Dene Mackenzie profiles the Waitaki electorate.
Waitaki has the third-largest land area of all New Zealand's general electorates and is held by National MP Jacqui Dean.

Jacqui Dean
Jacqui Dean

Since she was first elected in 2005, Mrs Dean has steadily increased her personal vote and National's party vote by being a hard-working electorate MP.

Electorates based on Oamaru have always come with challenges of distance, but MMP brought in one of the most diverse general electorates in New Zealand.

Waitaki extends along the Southern Alps from Wanaka to north of Lake Tekapo, then southeast to Geraldine and south to, but not including, Temuka or Timaru. Ranfurly, Roxburgh, Alexandra and Clyde are the main centres north of its southern border.

Mrs Dean got a surprise appointment to cabinet when Prime Minister Bill English took over as leader. Many had expected the Waitaki MP to stay out of cabinet but she became Commerce and Consumer Affairs Minister - a reward for her hard work and loyalty to Mr English.

Alex Familton
Alex Familton

This year, Mrs Dean is being challenged by former Oamaru mayor Alex Familton, who is standing for New Zealand First. Previously, Mr Familton was a member of Democrats for Social Credit and National.

Zelie Allan is the Labour Party candidate.

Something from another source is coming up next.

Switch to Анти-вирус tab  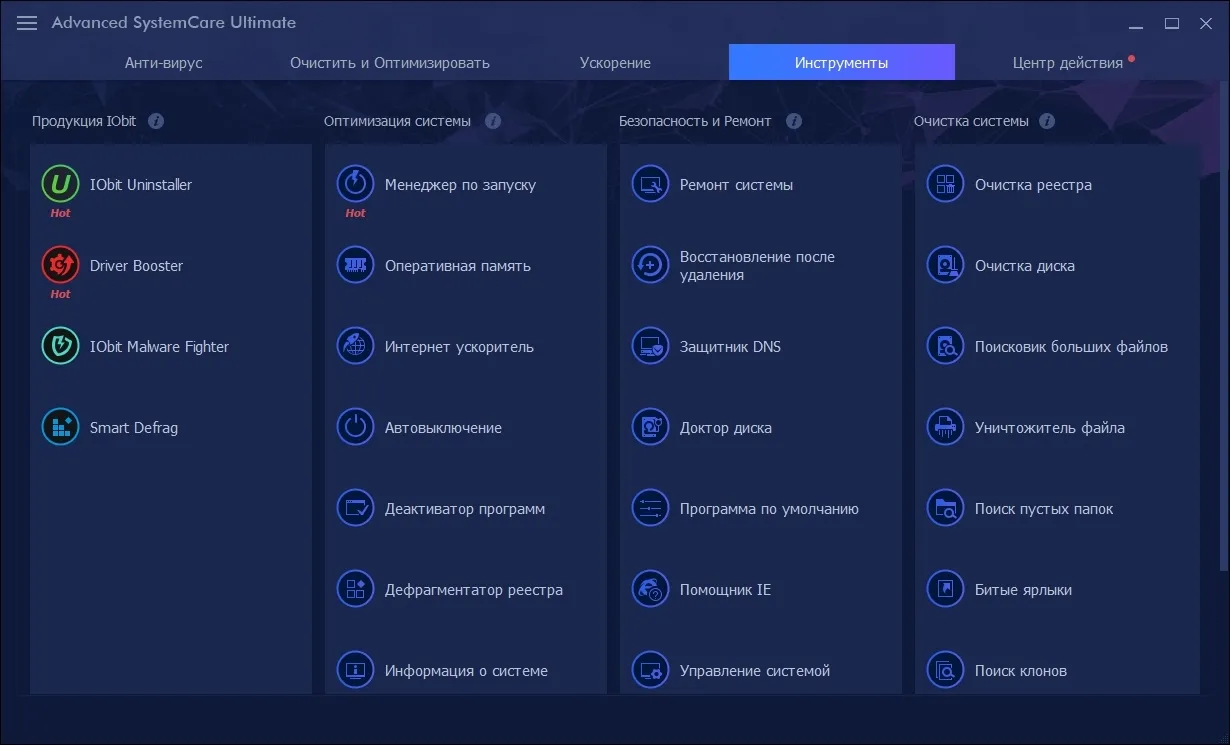[164, 63]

Mrs Dean said water allocation and use was the single most important issue being talked about during the campaign. Water use was always at the forefront of voters' minds in Otago and South Canterbury.

However, the announcements by Labour of a tax on water use by farmers had not been well received.

"The issue has been politicised because of Opposition policies. This is the 'pop' issue this time.''

One of the major changes for the electorate had been economic activity throughout regional towns.

Zelie Allan
Zelie Allan

"Even people in small towns like Naseby are amazed at the value of their homes. It is the same in Oamaru, Waimate, Alexandra and Cromwell. We have seen really strong growth throughout the electorate.''

The pressure from immigration during a period of low inflation had lifted house prices, she said.

Mrs Dean had been juggling her ministerial duties with those of an electorate MP campaigning for re-election. Her campaign had included meet-the-candidate meetings, door knocking, repairing hoardings and leaflet dropping.

She had a large volunteer group based in Oamaru but key personnel in most towns within the electorate.